On the credit side is the fact that intestinal worms are usually at a minimum, owing to the failure of many worm eggs to withstand desiccation, and it is usual if the dry spell is not too prolonged to see sheep in first-class order.
What is the picture when the rain does come? It is common for a drought to break with heavy rain and it is as a result of this that many stockowners incur their greatest losses.
In black soil areas, which soon become a quagmire, weak stock are bogged easily and soon give up the struggle and die. If stock have been totally handfed it is often not possible to get to the paddocks with feed and so deaths from starvation soon occur. In coastal areas floods are all too common and where a district may lose thousands of pounds in a drought this soon may become millions with the inundation of land and houses and the loss by drowning of large numbers of stock.
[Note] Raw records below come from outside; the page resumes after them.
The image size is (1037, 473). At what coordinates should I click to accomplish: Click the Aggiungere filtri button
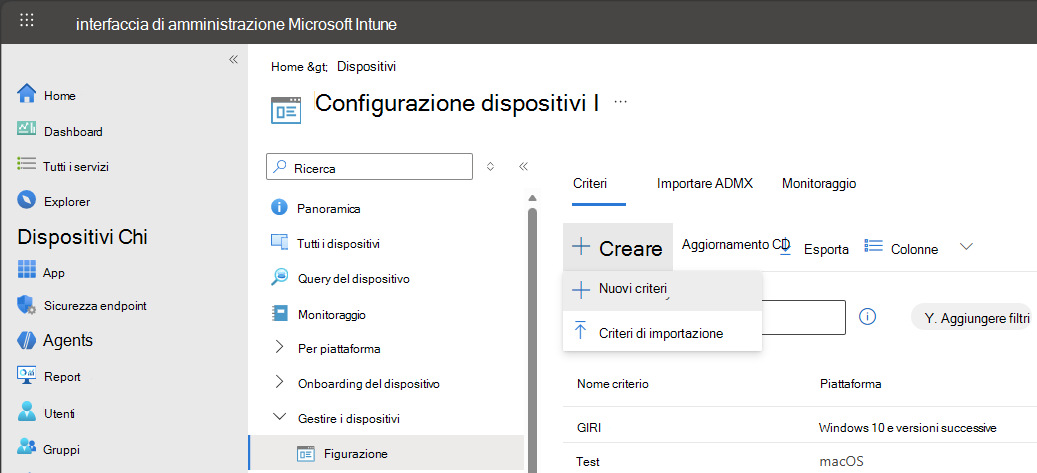click(971, 318)
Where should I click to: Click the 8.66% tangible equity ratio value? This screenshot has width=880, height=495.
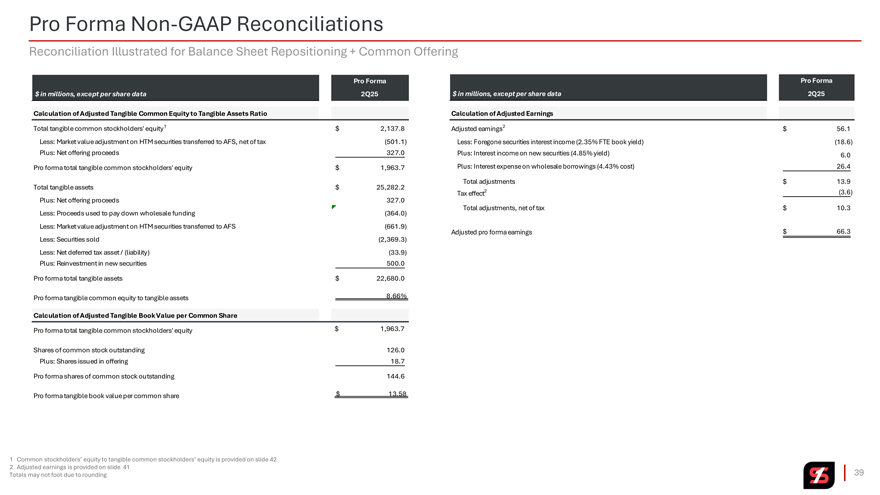pyautogui.click(x=394, y=296)
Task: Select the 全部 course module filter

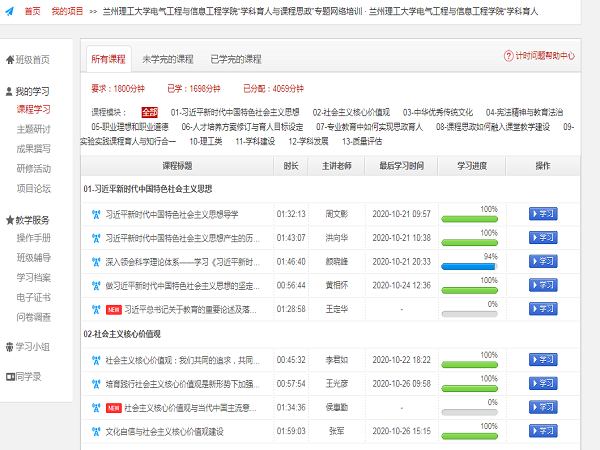Action: [x=149, y=112]
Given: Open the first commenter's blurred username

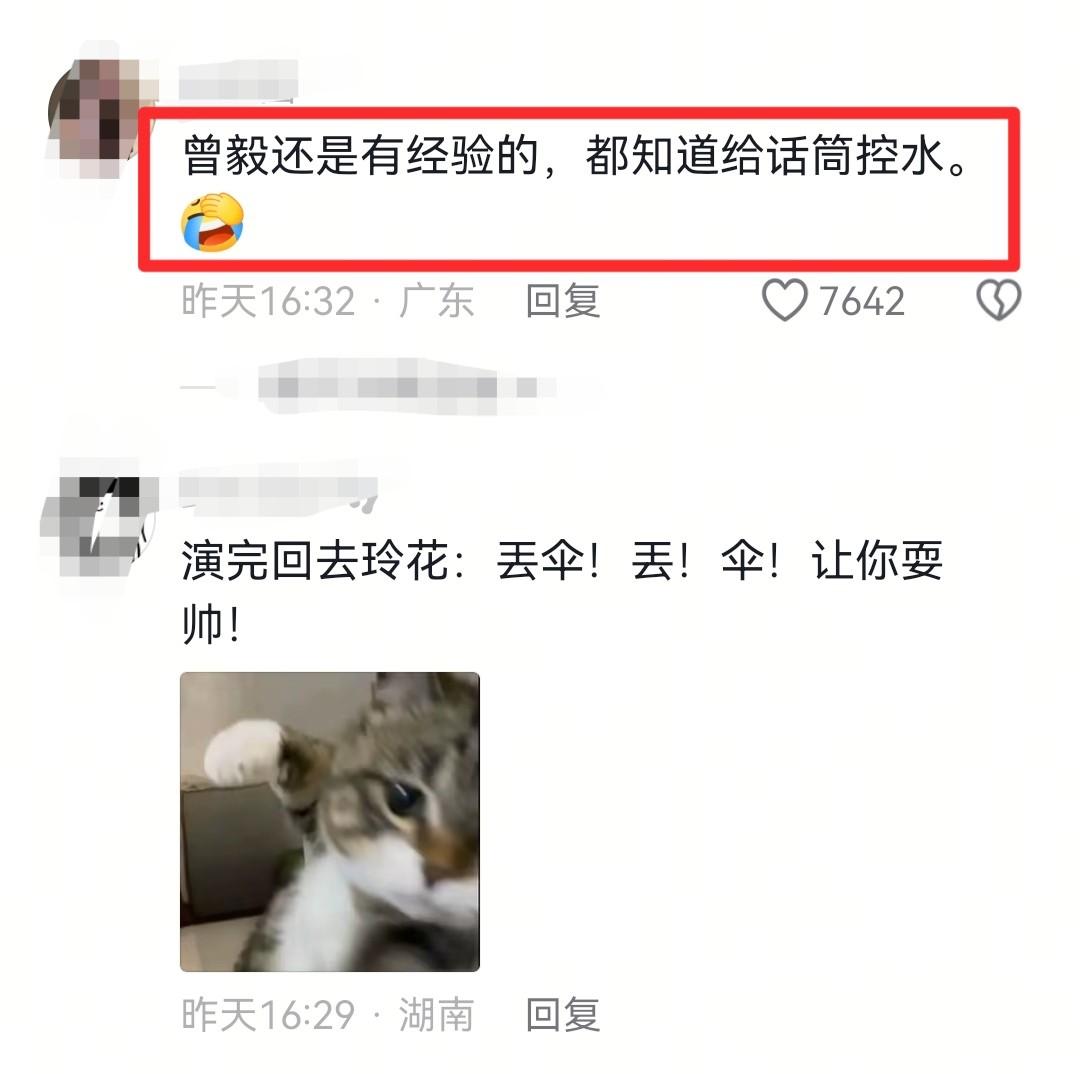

Nothing could be more heart-breaking to a stockowner, who has paid out large sums of money to keep his assets during a drought, than to end by losing the lot due to a flood.
In more favoured areas the rain soon changes the whole countryside. Grass grows where it was thought it would never grow again, and within a few weeks smiles can be seen on many formerly harassed faces. Stock start back to their own pastures and life settles down once again to the more or less normal, but the danger is not yet over. Stock are still in a weakened condition and must be handled carefully. Worms, which are possibly the greatest enemy of sheep in the higher rainfall areas, unfortunately thrive in the moist conditions and within a short time can breed at an alarming rate. Weak stock are an easy prey to these parasites, so the trouble is not over until the stock have gained strength and condition and the parasites are controlled. Another enemy, the blowfly, also relishes similar conditions and becomes another problem which has to be fought at a time when the stockowner would like to sit back and have a short spell.
Everyone would like to live in Utopia, where droughts and floods are unknown. This set-up cannot be found in Australia or in any other part of the world, but one should not sit back and say that nothing can be done about it.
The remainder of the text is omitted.